(Exercise goal) An exact copy of every entry is required, minus the pictures.

(Dataset entries)
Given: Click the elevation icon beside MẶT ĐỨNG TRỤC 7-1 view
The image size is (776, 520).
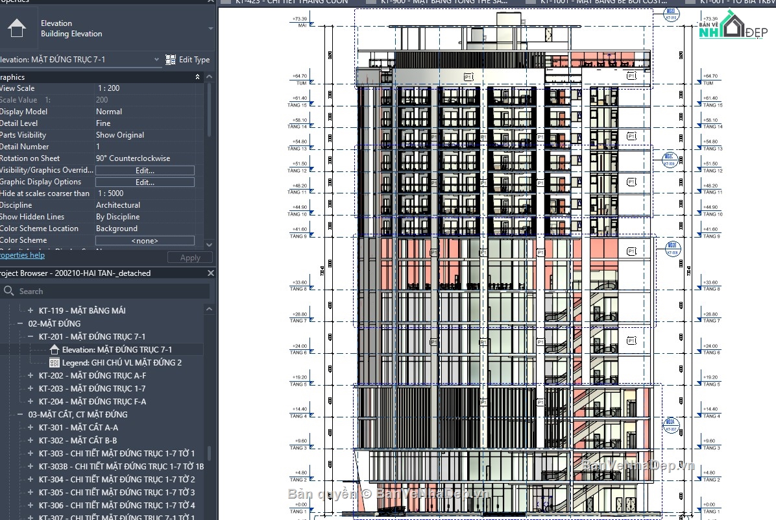Looking at the screenshot, I should click(54, 349).
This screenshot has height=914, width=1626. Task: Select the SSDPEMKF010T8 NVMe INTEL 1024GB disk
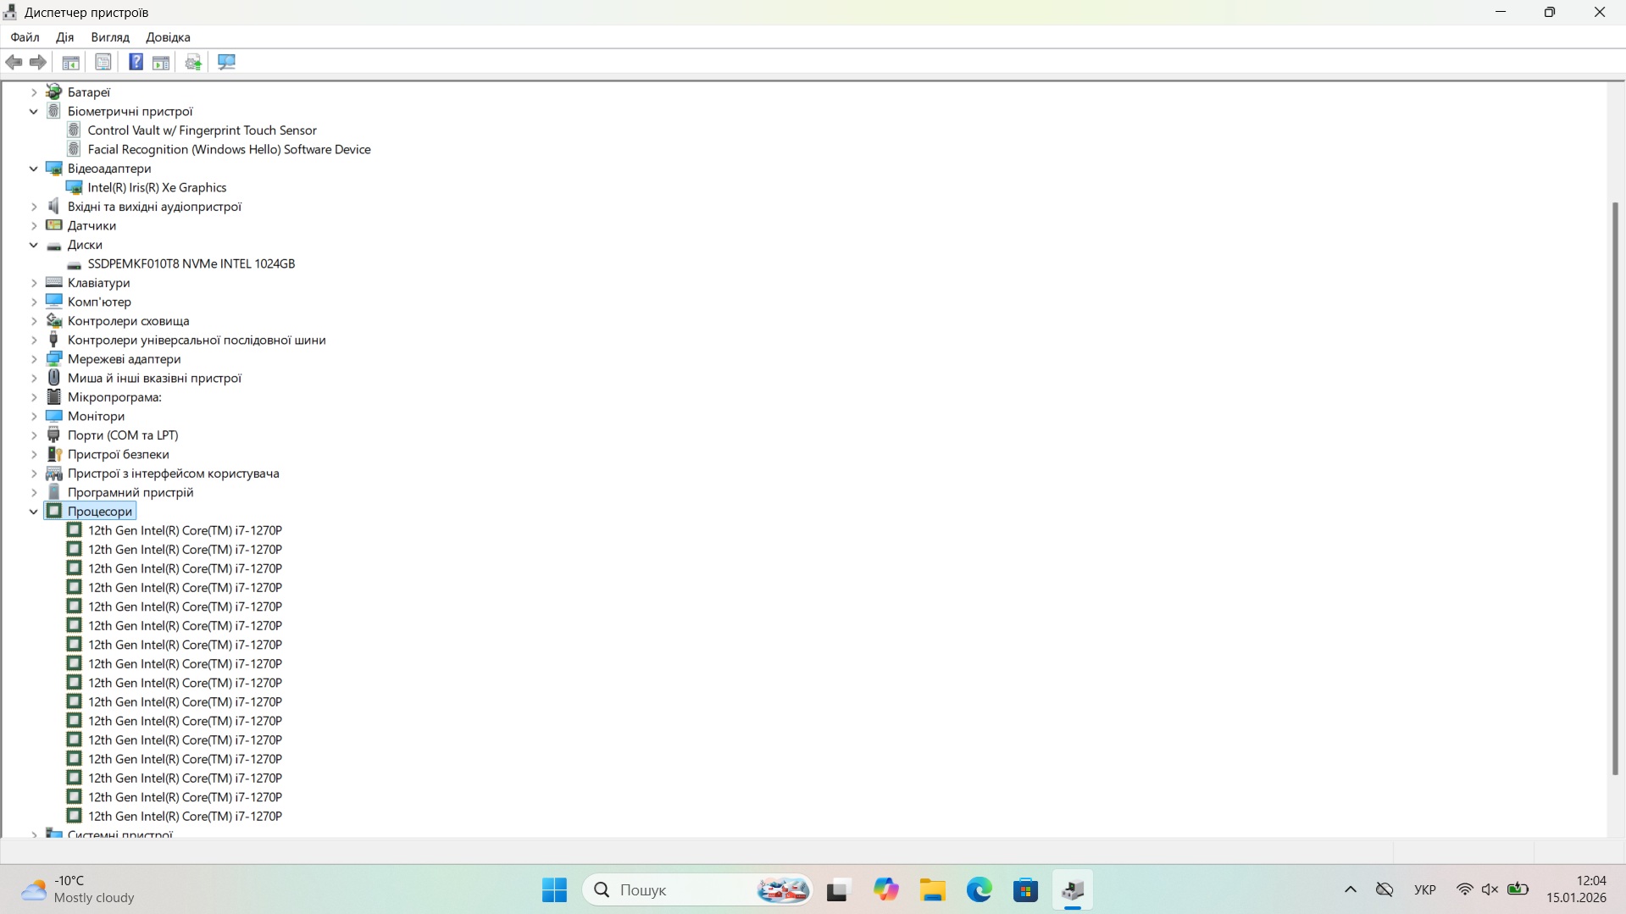[x=191, y=264]
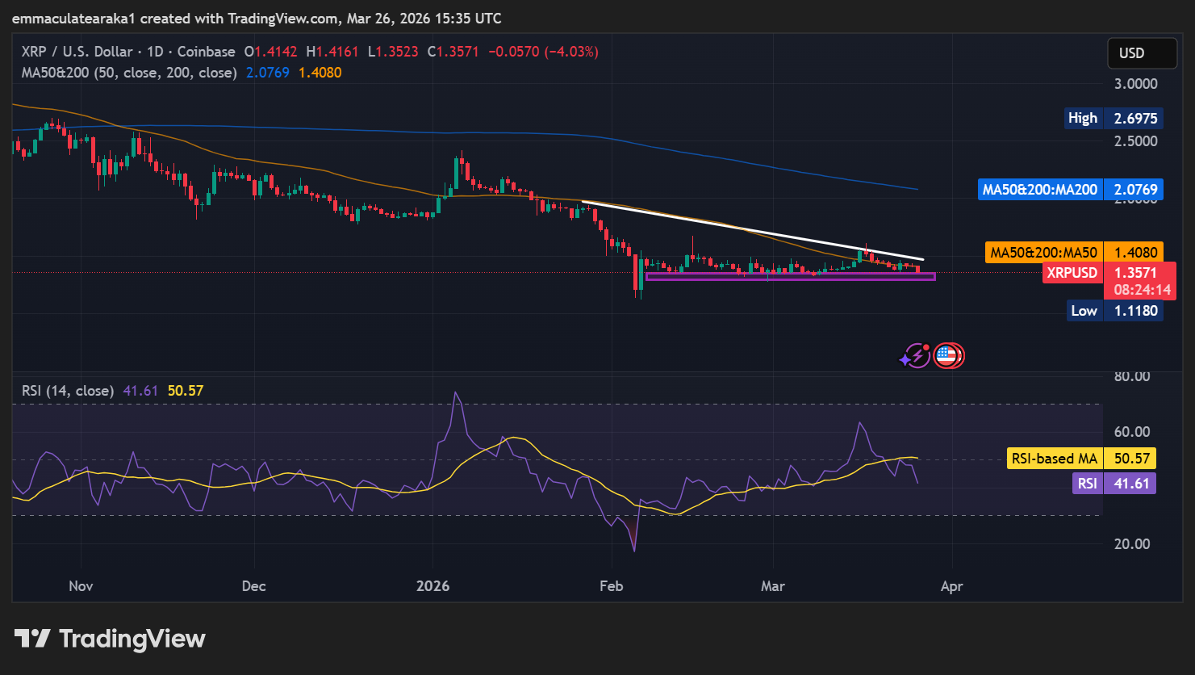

(Task answer)
Given: Click the elevation icon beside MẶT ĐỨNG TRỤC 7-1 view
The image size is (776, 520).
Looking at the screenshot, I should click(54, 349).
This screenshot has height=914, width=1626. Task: Select the SSDPEMKF010T8 NVMe INTEL 1024GB disk
[x=191, y=264]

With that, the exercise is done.